* BEGIN *

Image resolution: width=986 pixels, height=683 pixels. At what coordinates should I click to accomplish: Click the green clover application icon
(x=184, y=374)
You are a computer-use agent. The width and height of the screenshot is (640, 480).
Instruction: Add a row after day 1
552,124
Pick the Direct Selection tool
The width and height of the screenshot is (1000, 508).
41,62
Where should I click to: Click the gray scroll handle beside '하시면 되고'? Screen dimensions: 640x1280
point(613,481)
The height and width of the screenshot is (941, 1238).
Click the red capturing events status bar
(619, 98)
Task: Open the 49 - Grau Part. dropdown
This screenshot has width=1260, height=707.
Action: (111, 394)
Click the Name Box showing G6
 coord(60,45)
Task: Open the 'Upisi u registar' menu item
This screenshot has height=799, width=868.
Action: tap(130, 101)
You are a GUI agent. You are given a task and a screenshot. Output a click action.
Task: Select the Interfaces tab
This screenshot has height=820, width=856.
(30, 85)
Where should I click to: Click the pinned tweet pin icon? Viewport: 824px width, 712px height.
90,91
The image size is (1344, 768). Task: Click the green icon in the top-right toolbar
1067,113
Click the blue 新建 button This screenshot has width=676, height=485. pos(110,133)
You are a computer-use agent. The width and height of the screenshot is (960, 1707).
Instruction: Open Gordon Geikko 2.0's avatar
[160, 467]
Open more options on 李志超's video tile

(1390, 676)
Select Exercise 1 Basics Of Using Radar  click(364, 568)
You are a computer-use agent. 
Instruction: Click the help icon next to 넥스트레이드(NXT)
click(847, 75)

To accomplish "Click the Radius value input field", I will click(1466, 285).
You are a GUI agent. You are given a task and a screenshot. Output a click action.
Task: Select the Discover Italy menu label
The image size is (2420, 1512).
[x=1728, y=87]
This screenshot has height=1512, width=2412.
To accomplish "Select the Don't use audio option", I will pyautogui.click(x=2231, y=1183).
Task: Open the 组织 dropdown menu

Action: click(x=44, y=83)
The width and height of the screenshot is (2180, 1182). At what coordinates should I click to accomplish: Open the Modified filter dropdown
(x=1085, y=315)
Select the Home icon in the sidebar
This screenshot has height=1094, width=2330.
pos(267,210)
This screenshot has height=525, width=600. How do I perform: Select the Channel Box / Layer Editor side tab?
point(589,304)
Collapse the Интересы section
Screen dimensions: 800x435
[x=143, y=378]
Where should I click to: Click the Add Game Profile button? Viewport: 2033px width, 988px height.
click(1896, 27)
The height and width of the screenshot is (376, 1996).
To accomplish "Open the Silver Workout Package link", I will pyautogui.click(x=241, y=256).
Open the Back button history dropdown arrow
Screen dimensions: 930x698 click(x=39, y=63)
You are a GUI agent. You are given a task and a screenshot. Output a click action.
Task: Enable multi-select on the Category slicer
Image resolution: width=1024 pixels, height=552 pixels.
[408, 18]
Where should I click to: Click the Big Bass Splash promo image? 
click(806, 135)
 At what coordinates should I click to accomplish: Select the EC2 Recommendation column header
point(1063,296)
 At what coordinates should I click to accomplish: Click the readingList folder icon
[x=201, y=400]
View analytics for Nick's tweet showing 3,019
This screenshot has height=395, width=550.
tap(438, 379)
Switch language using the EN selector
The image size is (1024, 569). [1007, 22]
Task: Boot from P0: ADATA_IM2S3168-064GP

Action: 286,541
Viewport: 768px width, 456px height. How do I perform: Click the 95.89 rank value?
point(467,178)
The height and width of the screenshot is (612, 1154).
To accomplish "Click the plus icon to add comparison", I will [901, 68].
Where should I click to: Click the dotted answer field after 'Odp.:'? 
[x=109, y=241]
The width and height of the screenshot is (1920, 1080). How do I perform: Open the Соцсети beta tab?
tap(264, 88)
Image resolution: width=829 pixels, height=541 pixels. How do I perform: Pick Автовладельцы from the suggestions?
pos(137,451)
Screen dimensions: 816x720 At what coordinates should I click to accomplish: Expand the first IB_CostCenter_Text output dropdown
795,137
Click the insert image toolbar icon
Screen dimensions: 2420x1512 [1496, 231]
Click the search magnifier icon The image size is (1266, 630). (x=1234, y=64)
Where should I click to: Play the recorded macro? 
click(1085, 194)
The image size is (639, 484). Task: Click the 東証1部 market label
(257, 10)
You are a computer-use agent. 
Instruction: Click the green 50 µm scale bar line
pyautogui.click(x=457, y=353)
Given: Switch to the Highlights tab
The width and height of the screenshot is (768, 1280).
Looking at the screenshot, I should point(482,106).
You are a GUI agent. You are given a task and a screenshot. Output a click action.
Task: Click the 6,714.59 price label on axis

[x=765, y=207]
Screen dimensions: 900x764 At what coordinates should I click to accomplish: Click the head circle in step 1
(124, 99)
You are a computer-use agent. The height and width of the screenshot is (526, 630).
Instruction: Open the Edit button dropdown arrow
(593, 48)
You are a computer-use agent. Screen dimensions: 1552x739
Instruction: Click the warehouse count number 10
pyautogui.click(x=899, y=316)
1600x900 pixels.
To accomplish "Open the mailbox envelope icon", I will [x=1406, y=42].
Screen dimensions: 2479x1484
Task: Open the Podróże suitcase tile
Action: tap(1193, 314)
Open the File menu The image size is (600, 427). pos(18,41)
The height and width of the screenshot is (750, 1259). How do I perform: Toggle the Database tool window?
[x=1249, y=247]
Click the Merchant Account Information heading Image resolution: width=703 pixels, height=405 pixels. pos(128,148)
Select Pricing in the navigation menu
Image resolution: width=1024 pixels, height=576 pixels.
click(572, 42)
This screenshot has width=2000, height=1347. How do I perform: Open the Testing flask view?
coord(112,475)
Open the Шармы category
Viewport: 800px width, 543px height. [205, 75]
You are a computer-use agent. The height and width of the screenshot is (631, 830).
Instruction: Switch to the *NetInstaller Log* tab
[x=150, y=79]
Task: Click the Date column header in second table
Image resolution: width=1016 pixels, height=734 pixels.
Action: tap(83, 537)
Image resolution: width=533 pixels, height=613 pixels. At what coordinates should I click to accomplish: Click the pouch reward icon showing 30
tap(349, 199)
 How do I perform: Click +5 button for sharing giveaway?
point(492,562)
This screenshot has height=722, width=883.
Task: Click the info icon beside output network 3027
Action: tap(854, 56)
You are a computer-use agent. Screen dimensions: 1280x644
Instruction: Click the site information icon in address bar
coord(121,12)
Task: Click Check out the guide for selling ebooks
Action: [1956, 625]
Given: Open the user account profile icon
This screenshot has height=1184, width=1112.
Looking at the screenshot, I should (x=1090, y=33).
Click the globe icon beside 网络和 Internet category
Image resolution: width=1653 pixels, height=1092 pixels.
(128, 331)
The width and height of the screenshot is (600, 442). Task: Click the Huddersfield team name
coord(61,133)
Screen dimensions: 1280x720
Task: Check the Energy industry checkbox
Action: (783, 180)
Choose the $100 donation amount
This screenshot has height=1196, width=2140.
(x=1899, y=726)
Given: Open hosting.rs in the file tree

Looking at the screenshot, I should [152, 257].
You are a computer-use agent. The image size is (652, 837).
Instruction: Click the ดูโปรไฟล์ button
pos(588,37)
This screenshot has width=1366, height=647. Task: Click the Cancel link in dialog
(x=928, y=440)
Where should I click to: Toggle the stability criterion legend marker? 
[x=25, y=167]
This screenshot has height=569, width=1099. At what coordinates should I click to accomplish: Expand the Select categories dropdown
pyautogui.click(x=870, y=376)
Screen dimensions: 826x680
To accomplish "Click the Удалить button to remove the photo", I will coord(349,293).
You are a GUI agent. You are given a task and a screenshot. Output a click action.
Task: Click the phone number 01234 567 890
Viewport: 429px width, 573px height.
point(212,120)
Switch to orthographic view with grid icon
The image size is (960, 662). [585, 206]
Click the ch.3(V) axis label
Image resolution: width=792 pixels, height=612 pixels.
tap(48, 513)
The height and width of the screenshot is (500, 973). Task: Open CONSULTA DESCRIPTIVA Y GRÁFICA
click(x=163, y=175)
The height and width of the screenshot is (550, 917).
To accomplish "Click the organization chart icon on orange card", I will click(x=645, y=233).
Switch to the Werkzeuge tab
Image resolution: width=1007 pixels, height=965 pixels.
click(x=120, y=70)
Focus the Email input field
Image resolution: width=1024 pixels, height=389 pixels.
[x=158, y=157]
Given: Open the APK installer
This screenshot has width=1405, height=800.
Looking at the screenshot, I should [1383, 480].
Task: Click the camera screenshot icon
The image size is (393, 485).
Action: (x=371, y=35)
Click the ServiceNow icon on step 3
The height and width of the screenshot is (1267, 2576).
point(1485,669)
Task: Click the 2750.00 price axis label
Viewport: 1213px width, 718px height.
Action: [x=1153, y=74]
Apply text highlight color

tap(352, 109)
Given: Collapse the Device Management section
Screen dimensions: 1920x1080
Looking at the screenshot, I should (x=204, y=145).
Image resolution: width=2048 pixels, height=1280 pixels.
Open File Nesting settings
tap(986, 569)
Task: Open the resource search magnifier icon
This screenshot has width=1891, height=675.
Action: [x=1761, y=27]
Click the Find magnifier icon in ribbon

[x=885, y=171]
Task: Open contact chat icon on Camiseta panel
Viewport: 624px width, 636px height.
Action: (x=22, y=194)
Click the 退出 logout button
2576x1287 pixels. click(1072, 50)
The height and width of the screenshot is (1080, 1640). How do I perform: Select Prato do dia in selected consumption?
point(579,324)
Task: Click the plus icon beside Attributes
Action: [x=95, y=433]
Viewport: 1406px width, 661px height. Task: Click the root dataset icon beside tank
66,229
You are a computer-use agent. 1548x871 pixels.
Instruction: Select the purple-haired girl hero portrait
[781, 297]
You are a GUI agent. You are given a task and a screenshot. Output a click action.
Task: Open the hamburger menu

* END *

# [Task]
Copy each line of the listing above that contains the string "showing". Case counts.

# [Reply]
Click the Name Box showing G6
View analytics for Nick's tweet showing 3,019
Image resolution: width=533 pixels, height=613 pixels. At what coordinates should I click to accomplish: Click the pouch reward icon showing 30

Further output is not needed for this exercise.